We here at Shmoop aren't ones to take sides, but we've got to say, there's something that happens in the stanza right before the ending that's pretty awesome. At least for anyone who doesn't like turtle dictators.
Remember Wile E. Coyote? Well, he and Yertle have something in common: a spectacular (and strictly linear) fall from grace.
Right after Yertle's fall, we get these glorious words:
And today the great Yertle, that Marvelous he,
Is King of the Mud. That is all he can see.
And the turtles, of course… all the turtles are free.
As turtles and, maybe, all creatures should be. (Yertle.99-102)
Those first two lines just confirm what we saw on the last page. Yep, Yertle, Mr. Marvelous, retains neither his power nor his position nor his right to see more than any turtle beneath him. Because there is no turtle beneath him. He exercises dominion only over a patch of mud. How impressive.
And what's happened to the other turtles since the yoke of Yertle has lifted? Why, just look at those happy faces. They're free to be, well, free. It's a fine and important point, one Seuss sought to lead his readers to gentle with a "maybe" that lets us come to our own conclusion far more than any other word he could have chosen.
As we mention in our "Detailed Summary," Seuss was asked pretty regularly when he was on tour why he went for "maybe" as opposed to "surely," to which he most often responded, "I wanted other people to say surely in their minds instead of my having to say it" (source).
And isn't that the point? No one should tell us what to think or do, including the author who tells us not to let other people tell us what to think or do.
Thanks, Dr. Seuss.
In "Gertrude McFuzz," we get what's called a circular ending. Just flip rapidly between the first illustration and the very last, and you'll see what we mean. In the first, you've got Gertrude and her pathetic drooping tail standing next to a tree and staring jealously at Lolla over her shoulder. In the last, she's back to the same tail, but now it's wagging energetically. She's facing forward, as if to take the world full on, glancing back confidently at her tail. And the tree? It seems to have had a haircut of its own in solidarity.

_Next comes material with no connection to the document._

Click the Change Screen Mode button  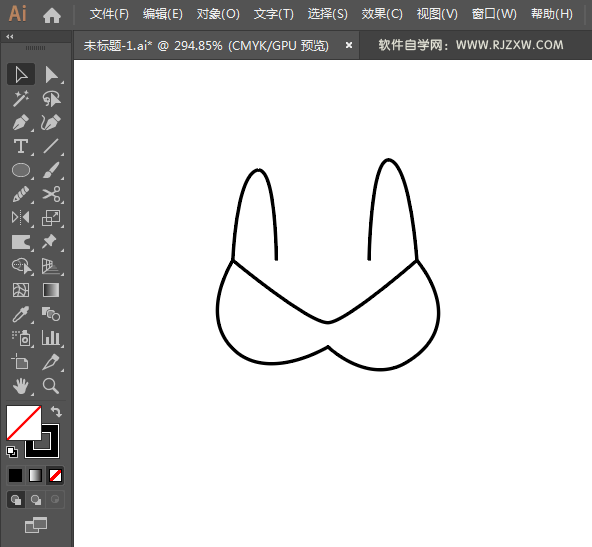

The text echoes everything we see in the illustrations:
And finally, when all of the pulling was done,
Gertrude, behind her, again had just one…
That one little feather she had as a starter.
But now that's enough, because she is smarter. (McFuzz.73-76)
See that? She's ending with her starter. She's accepting what she began with. Which, really, is what all smart birds do.
By the end of The Big Brag, we've circled the world with only a little old worm to pull us along. The ending here is actually split over two stanzas:
"And the fools that I saw were none other than you,
Who seem to have nothing else better to do
Than sit here and argue who's better than who!"
Then the little old worm gave his head a small jerk
And he dived in his whole and went back to his work. (Brag.109-13)
What's the point Seuss is trying to make here? Bragging is all about one-upmanship. But the problem with triumphing over someone else (particularly when using a very shallow talent) is that they're ready and waiting to one-up the one-upper. It's a cycle with no end—one that will distract from anything productive like work or living a meaningful life.
That's why, once the little old worm one-ups the one-uppers, he disappears from view, confident and satisfied with his accomplishment and eager to get back to things that have meaning. We don't get any reaction from the rabbit and the bear because they don't know how to do what the worm just did—to accept and be happy with what is. They can only stand there stunned by a creature that operates in a mode entirely outside of their mentality. Fools.